Comment cette période va-t-elle influencer votre travail ?
Je pense que ce confinement va renforcer le lien qu’ont les gens avec leur terroir, enfin je l’espère. C’est la démarche que nous avons choisie, ne pas avoir de carte et proposer des plats au fil de l’eau. On me prenait pour un hurluberlu il y a cinq ans, mais c’est ça que je voulais montrer. C’est super que des gens puissent vraiment connaître leur territoire. C’est ce que j’ai voulu faire avec mes cagettes ludiques, partager ce lien avec les gens.

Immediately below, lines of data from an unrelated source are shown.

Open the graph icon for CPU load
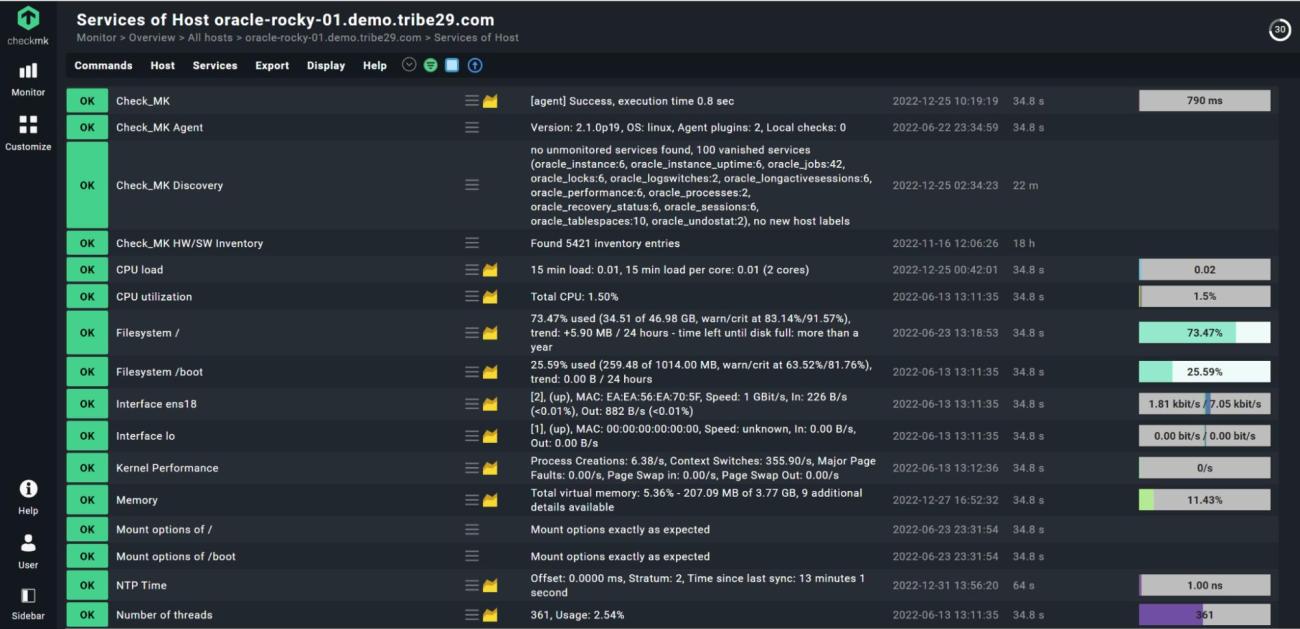 pos(490,270)
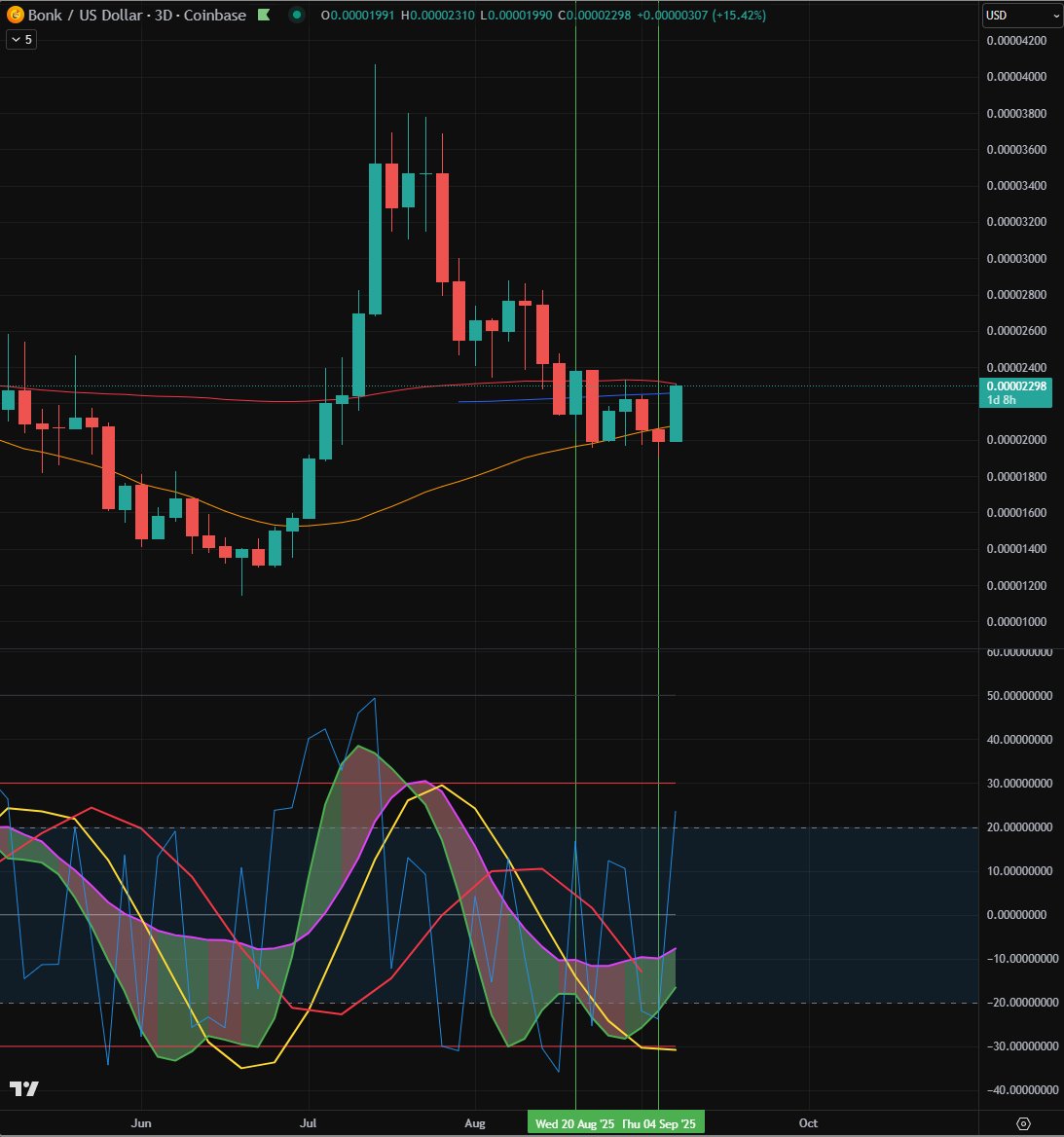Click the Coinbase exchange name
Viewport: 1064px width, 1137px height.
pyautogui.click(x=215, y=16)
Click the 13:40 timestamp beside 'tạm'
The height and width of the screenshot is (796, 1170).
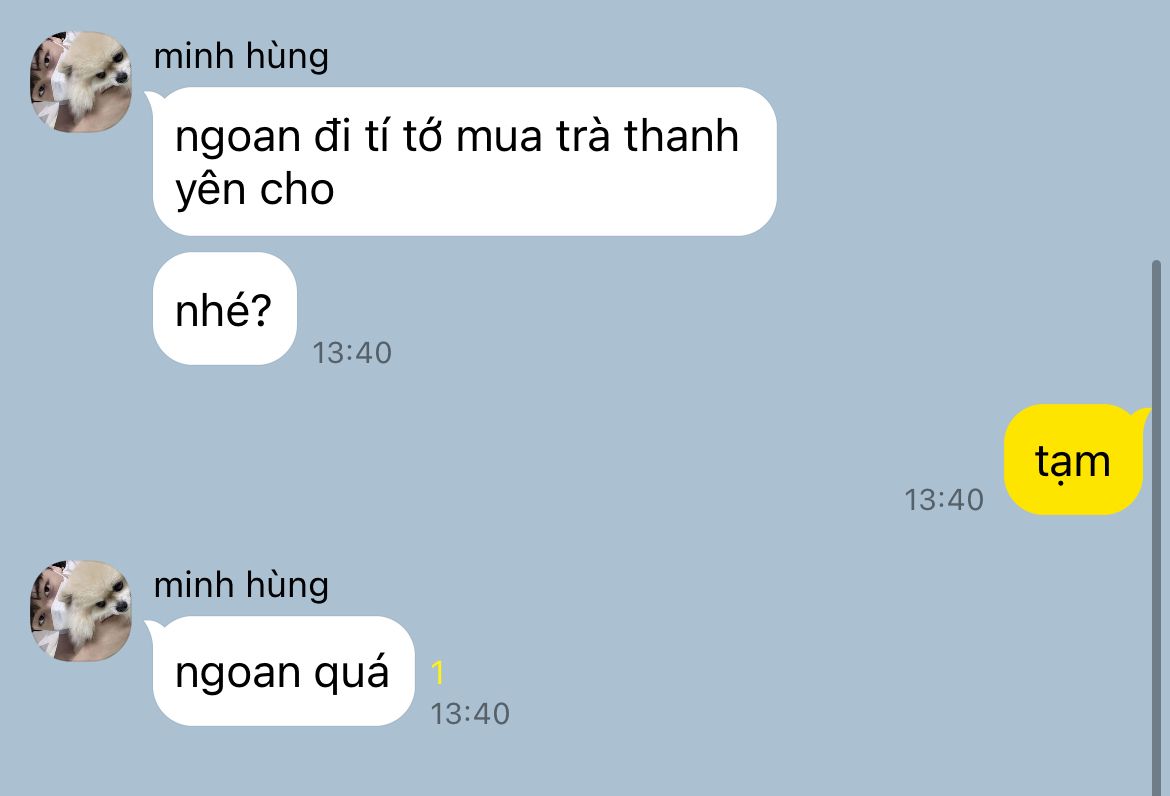tap(944, 500)
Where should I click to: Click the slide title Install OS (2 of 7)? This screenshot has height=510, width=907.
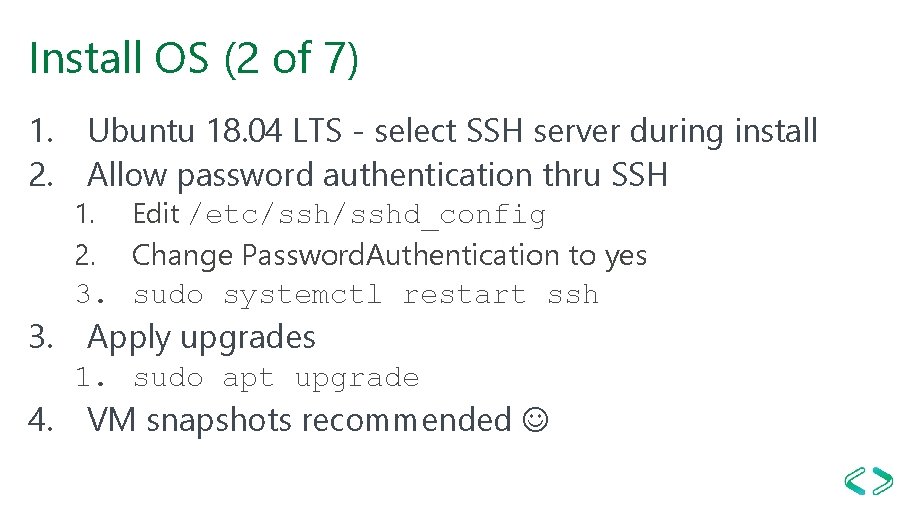194,58
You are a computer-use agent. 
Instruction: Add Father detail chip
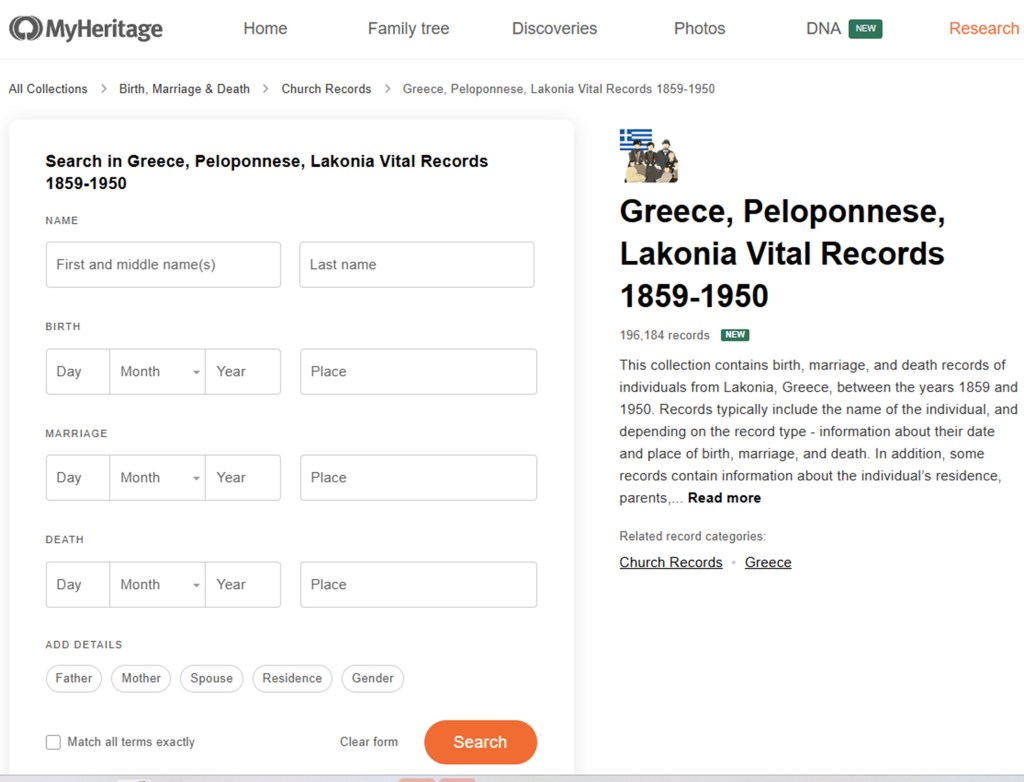[74, 678]

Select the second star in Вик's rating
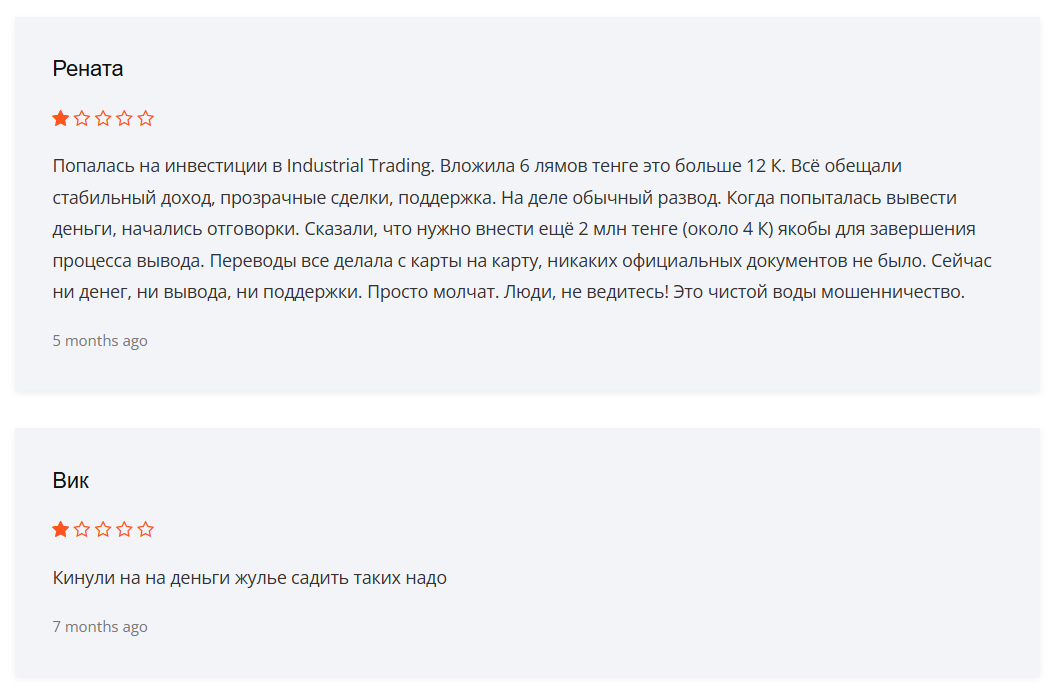[x=82, y=529]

Lorsque nous rouvrirons, nous ferons toujours pareil mais en mieux, avec les règles sanitaires. C’est ça ma vie, pour l’instant faire des recettes avec sensibilité, avec le cœur, pour cette histoire d’équilibre subjectif. Continuer à travailler beaucoup, et rester humble. Continuer de faire des nouvelles propositions que, j’ose espérer, les clients viendront chercher pour découvrir autre chose, c’est un restaurant de destination. S’ils peuvent prendre conscience de tout cas, que valoriser la cuisine près de chez eux, c’est aussi valoriser la valeur ajoutée au produit, alors ce ne sera que positif et mon travail fera sens.